O ódio é cego

DignaIdade

COLUNA - DignaIdade

Data 02/02/2021
Horário 07:00

A temática racial pontuou a história do cinema e um dos pioneiros na abordagem do preconceito foi o filme “O Ódio é Cego” (No Way Out) de 1950 dirigido por Joseph L. Mankiewicz (que vinha de dois Oscars consecutivos por “Quem é o Infiel?”, de 1949, e “A Malvada” em 1950). Rodado em preto e branco que contribui para o clima sufocante e dramático do filme, ele conta a história de um jovem médico negro (Sidney Poitier) que atende dois delinquentes brancos feridos num assalto. Apesar dos esforços, um deles acaba morrendo e o outro (Richard Widmark), racista convicto, acusa o médico de tê-lo matado deliberadamente.
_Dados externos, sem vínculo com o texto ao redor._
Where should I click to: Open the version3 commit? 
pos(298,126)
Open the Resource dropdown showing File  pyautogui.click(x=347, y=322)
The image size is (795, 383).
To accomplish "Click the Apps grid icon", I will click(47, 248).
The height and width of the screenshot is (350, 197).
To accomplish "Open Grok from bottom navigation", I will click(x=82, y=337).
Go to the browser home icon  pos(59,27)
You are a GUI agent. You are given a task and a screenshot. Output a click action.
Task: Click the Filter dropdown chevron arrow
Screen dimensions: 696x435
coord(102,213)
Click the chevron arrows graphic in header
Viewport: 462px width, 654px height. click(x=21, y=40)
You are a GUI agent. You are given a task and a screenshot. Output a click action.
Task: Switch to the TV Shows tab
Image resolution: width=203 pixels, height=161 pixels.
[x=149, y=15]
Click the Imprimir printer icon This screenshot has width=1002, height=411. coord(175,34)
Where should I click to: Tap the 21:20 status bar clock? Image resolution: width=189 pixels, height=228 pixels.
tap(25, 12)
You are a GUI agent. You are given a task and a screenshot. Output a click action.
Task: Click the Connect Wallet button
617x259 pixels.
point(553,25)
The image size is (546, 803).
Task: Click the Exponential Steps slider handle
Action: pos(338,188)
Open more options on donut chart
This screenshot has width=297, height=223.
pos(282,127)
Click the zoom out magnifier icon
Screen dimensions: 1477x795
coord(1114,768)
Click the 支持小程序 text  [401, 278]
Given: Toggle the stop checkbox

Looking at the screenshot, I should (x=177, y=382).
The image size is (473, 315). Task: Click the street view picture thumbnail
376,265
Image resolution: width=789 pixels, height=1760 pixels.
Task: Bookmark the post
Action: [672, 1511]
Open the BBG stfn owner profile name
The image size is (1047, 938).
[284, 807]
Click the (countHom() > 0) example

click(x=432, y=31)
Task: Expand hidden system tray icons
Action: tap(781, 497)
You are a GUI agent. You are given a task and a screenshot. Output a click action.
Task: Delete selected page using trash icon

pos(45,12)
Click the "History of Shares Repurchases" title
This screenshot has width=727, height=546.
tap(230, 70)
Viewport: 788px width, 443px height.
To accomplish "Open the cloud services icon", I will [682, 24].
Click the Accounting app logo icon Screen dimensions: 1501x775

A esposa do falecido (Linda Darnell) fica dividida entre os dois lados, enquanto gangues rivais fazem a questão racial explodir no bairro turbulento. Desequilibrado, o criminoso faz de tudo para se vingar do doutor. Intensamente atual, após 70 anos, soberbamente interpretado pelo elenco, no qual estreava o grandioso Sidney Poitier que se tornaria um astro do cinema.
 

“Sistemáticos e autoritários”

Todos nós precisamos de regras e ordens. A sociedade funciona com parâmetros e normas comuns que permitem o fluxo das ações e a coexistência pacífica dentre pessoas diversas. A sistematização social reflete-se em outros ambientes como a família, grupo de amigos e moradores do mesmo espaço. Contudo, também há limites para sistematizações duras e inflexíveis, onde tudo tem que ser regrado, repetido, condicionado a funcionar numa perfeição idealizada. Pessoas sistemáticas tendem a ser autoritárias, ou popularmente mandonas. Os sistemáticos podem utilizar este dom para suas vidas, de forma a serem organizados, terem planejamento de ações e previsão de resultados. O grande problema é que geralmente se extrapola isto ao outro, e o sistemático passa a impor a sua visão das coisas a quem os cerca. Revestem-se de autoridade agressiva e querem controlar as ações das outras pessoas para que tudo se encaminhe para um resultado que eles já definiram como melhor opção. Quando o autoritário se encontra em situações hierárquicas de exercer seu poder (quer sejam profissionais, familiares, econômicas ou físicas), o domínio e controle se exercem, mesmo que espalhando o terror. Algumas vezes prepotentes, outras vezes tirânicos, os autoritários confundem liderança com obediência. No entanto, a vida passa e os autoritários também envelhecem, vivenciando as mesmas perdas e dificuldades de outro idoso, até então subordinado ou subjugado. Os sistemáticos caminham quase que invariavelmente à ranhetice ou rabugice. Não percebem ou não aceitam inversão de posições ou papéis e se inflamam com aqueles que querem ousadamente usurpar-lhes o direito de mandar sempre. Em situações extremas de debilidades físicas ou orgânicas, com gradativa necessidade de dependência do outro, o autoritário sofre duplamente. E, muitas vezes, deixa mais difícil ainda o trabalho de um cuidador com excessos de ordens e manias. Também não é a hora de descontar no autoritário fragilizado pelas tiranias anteriores. Resta aos familiares, resiliência dupla para encarar com sabedoria e jogo de cintura, a arte de fazê-lo entender a necessidade de mudanças, pois a própria imposição de novas regras pode ser feita de forma agressiva e reversamente autoritária. 

Dica da Semana

Livros

“O Dilema do Porco Espinho”:
Leandro Karnal. Editora Planeta. Subtítulo: Como Encarar a Solidão. O intelectual e historiador Leandro Karnal faz reflexões sobre a natureza humana de viver só, por pouco ou muito tempo. Através de citações históricas, filosóficas, trechos de romances, e até mesmo da Bíblia, Karnal discute a solidão dando a sua interpretação contemporânea sobre o assunto.